Na verdade, trata-se de uma polêmica vazia. A não ser com gestantes, já que muitos médicos aconselham a se evitar qualquer produto químico (inclusive o adoçante), eventuais consequências ao consumidor aconteceriam se ele extrapolasse as dosagens determinadas por órgãos de saúde do calibre da Organização Mundial de Saúde (OMS) e cumpridos no Brasil pela Agência Nacional de Vigilância Sanitária (leia quadro). Segundo a OMS, a ingestão diária aceitável de aspartame é de 40 mg por quilo de peso. Para atingir esse limite, uma pessoa de 70 quilos teria de tomar, por dia, 47 latas de refrigerante de 350 ml adoçado com aspartame ou consumir 73 sachês do produto. E mesmo assim, imaginando que uma pessoa atingisse esse nível, o que poderia acontecer é controverso. A única certeza é intoxicação. “Não existe nada que, em excesso, não seja tóxico”, afirma o endocrinologista Fadlo Fraige Filho. Alguns especialistas, no entanto, acreditam no risco de lesões neurológicas. “Neste caso o sistema nervoso pode ser atingido”, afirma Igor Vassilieff, da Universidade Estadual Paulista (Unesp).

Polêmica – Essas controvérsias são compreensíveis quando se sabe que os adoçantes são um produto relativamente novo (a sacarina e o ciclamato foram os primeiros a surgir, há cerca de 40 anos). “Não ficamos inertes com uma denúncia dessas.
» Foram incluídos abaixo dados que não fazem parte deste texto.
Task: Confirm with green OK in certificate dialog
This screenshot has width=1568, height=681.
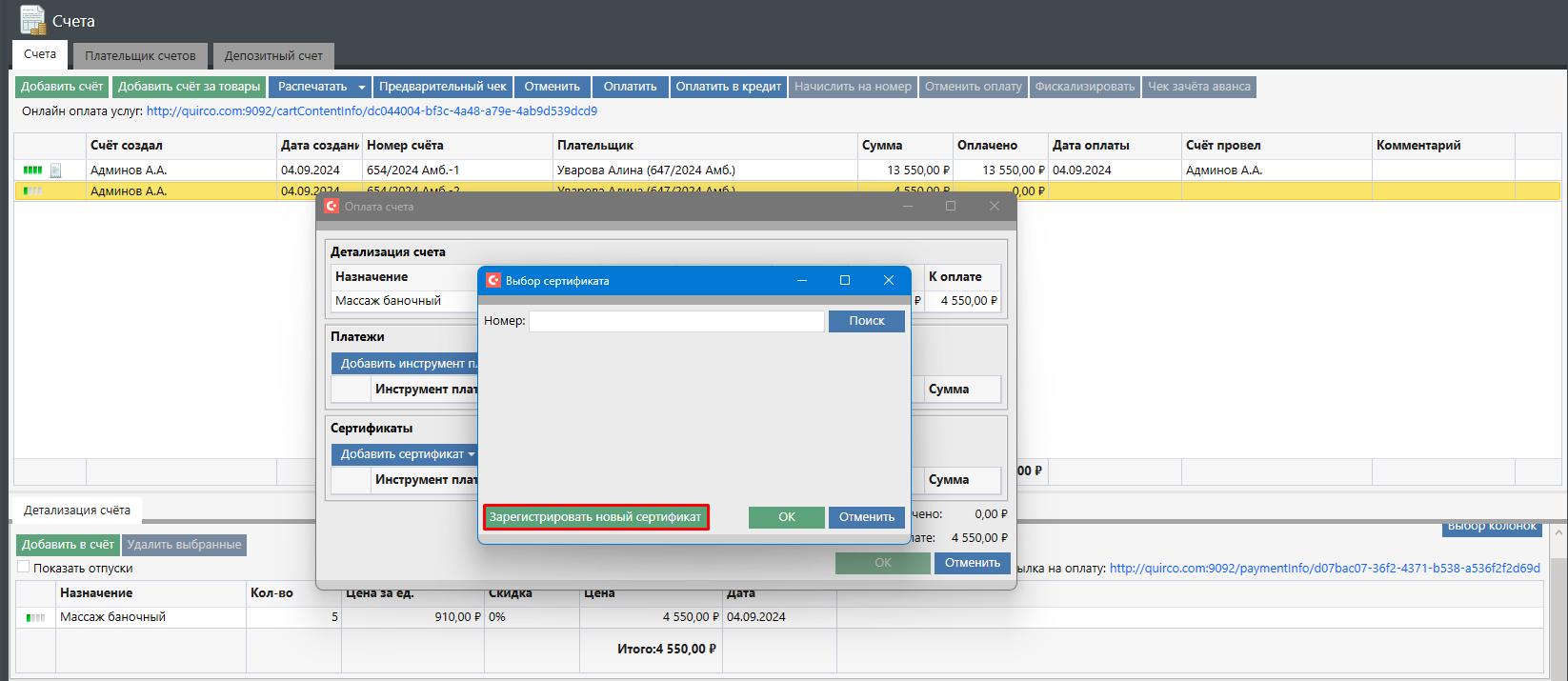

Consultamos entidades reguladoras de alimentos internacionais e não encontramos indício de risco”, diz Cléber dos Santos, da Vigilância Sanitária. “A ressalva é que as pessoas podem estar ingerindo mais adoçantes. Afinal, não é só o cafezinho com adoçante, mas o refrigerante, o chocolate”, lembra Cléber.
É uma preocupação relevante. Mas mesmo quem consome uma boa dose de adoçantes não chega nem perto dos limites. O comerciante Ubiratan de Aguiar, 28 anos, 140 quilos, usa os produtos desde o começo do ano. Calculando tudo o que ingeriu num único dia, a quantidade foi de 840 mg. Bem abaixo dos 5,6 mil mg que poderia ingerir. “Com a ajuda dos produtos perdi 13 quilos e nunca tive nenhum problema”, diz. A apresentadora Marília Gabriela, 51 anos, é outra fiel consumidora há pelo menos 20. Ela se mostra incrédula em relação aos malefícios do aspartame. “Adoçantes são uma forma de controlar o peso. Não me amedronto com esse tipo de notícia”, afirma. Pelo menos enquanto a ciência não der a última palavra, Gabi está certa.